*Your objective*. Please reproduce the passage of the guide on writing software below word for word, starting at "I have created" and ending at "on unimportant details.".

*Passage shown*.
How to write software

A guide for the solo programmer

I have created a planning and organization process for developing software. The process works for me. I need to organize my work ahead of time or I get stuck working on unimportant details.

I have built minimalism into the process. I tend to work alone. Solo programming imposes very real limitations on the scope and completeness of software. One man can only do so much.

My process includes nothing that cannot be found in Worse is Better, The Cathedral and the Bazaar, Paul Graham’s writing, and Getting Real. These are well-written and well-known works. I thought I understood them when I read them, but I was wrong. It wasn’t until recently, after projects stalled and failed due to feature creep, that I understood the essence of the release early, release often idea. I have attempted to formalize the idea to be more actionable instead of philosophical.

Here is my hard-earned process for writing software. Note that this is not a strict algorithm. Sometimes I will apply filters from Step 2 when I am doing experiments in Step 3.

  1. Choose a purpose.

*Stored rows*.
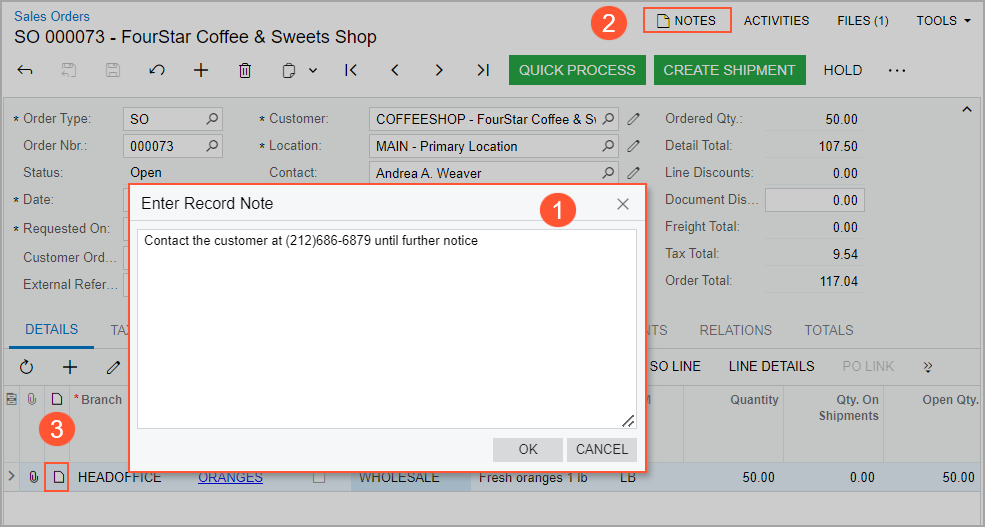Open the Activities menu item
This screenshot has width=985, height=527.
click(x=776, y=20)
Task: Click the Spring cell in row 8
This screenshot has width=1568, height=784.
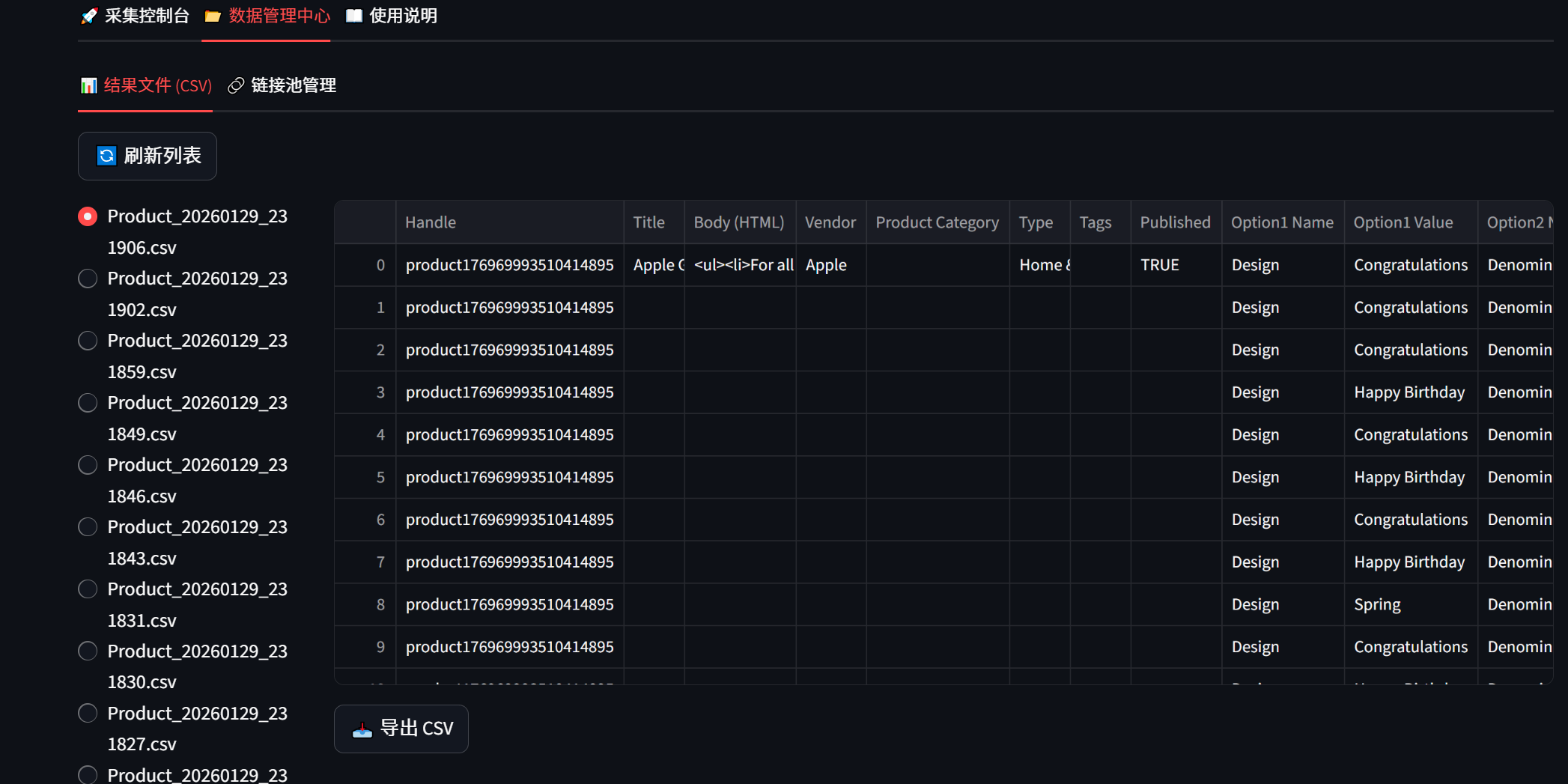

*Final result*.
I have created a planning and organization process for developing software. The process works for me. I need to organize my work ahead of time or I get stuck working on unimportant details.